Awal 1990-an, saya pernah menulis sebuah artikel dalam "Kolom Debat Mahasiswa" di Harian Bernas Yogyakarta, dengan judul "Naskah Otentik Supermar". Melalui artikel tersebut, saya mempertanyakan eksistensi naskah otentik Surat Perintah Sebelas Maret (Supermar). Karena waktu itu sedang bergulir isu tentang hilangnya Naskah Otentik Supersemar.
Mempertanyakan eksistensi Naskah Otentik Supersemar pada saat itu, tentu merupakan suatu keberanian tersendiri. Bisa juga dikatakan kekonyolan. Sebab sangat sensitif dan tabu serta bisa dianggap sebagai suatu tindakan yang subversif. Merongrong rezim Soeharto yang sedang berkuasa, sebagai pelaku Supersemar.

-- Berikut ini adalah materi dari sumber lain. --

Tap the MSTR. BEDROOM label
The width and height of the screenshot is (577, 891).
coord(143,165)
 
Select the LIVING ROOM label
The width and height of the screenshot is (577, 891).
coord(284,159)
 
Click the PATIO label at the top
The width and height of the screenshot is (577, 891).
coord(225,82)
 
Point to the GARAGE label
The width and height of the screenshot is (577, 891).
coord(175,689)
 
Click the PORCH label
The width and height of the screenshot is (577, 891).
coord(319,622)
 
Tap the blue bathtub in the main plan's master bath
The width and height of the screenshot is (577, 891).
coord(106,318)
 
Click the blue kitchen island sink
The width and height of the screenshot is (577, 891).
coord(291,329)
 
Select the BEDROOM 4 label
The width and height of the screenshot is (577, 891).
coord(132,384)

Waktu itu juga saya heran, mengapa Harian Bernas berani memuat artikel saya itu.
Entah ada hubungannya atau tidak, beberapa hari setelah Harian Bernas memuat artikel saya itu, Jenderal purnawirawan M. Jusuf, salah satu dari tiga Jenderal pelaku Supersemar, yang diutus oleh Soeharto untuk meminta Supersemar atau barangkali mendesak Soekarno untuk menandatangani Supersemar, mengeluarkan klarifikasi tentang Naskah Otentik Supersemar dari kediamannya di Makasar. Menurut beliau, naskah otentik Supersemar itu ada. Jika hilang, katanya, harus segera ditemukan, karena itu merupakan bukti sejarah perjalanan peradaban negara dan bangsa kita.

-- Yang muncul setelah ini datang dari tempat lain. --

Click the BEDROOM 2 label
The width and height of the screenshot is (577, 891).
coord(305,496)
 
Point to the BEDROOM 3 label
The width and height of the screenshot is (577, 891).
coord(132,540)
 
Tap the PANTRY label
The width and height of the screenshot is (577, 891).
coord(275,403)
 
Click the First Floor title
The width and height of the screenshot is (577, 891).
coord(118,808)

Dua puluh tujuh tahun kemudian, sampai dengan kondisi tahun ini, terkait 11 Maret sebagai Hari Supersemar, saya berusaha mencari-cari informasi tentang eksistensi Naskah Otentik Supersemar melalui Om Google, namun saya tidak menemukan kepastiannya. Justeru yang saya dapatkan adalah keraguan para penulis tentang kebenaran naskah Supersemar yang ada di Lembaga Kearsipan Nasional, yang dinyatakan sebagai duplikasi asli atau otentik.

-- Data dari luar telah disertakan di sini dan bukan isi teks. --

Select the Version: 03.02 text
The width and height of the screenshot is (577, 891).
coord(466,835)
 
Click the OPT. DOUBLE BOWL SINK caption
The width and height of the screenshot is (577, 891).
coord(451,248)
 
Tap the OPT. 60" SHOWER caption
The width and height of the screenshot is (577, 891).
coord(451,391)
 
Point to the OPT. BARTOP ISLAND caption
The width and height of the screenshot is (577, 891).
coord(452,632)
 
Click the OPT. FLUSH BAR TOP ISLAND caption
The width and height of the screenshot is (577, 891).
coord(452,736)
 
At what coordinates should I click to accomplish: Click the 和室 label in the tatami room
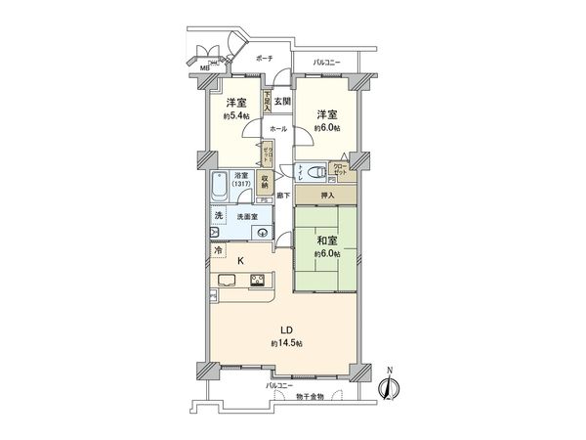tap(326, 239)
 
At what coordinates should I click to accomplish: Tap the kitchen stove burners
tap(260, 282)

Dengan ketidakpastian eksistensi Naskah Otentik Supersemar itu, tentu memunculkan banyak pertanyaan. Misalnya, apakah memang betul ada naskah Supersemar waktu itu? Kalau memang ada, apakah isinya memang sudah sesuai dengan yang kita pelajari di sekolah-sekolah, yang diajarkan oleh para guru sejarah, selama ini?
Pertanyaan berikutnya adalah mengapa seorang Presiden Soekarno yang sedang berkuasa harus mengeluarkan Supersemar untuk menugaskan bawahannya yaitu Soeharto? Atau mengapa seorang bawahan (Soeharto) harus meminta Supersemar dari atasannya (Presiden Soekarno) untuk mengendalikan situasi negara saat itu yang sedang tidak stabil? Bukankah seorang bawahan memang sudah sepantasnya membantu Presiden untuk mengamankan negaranya?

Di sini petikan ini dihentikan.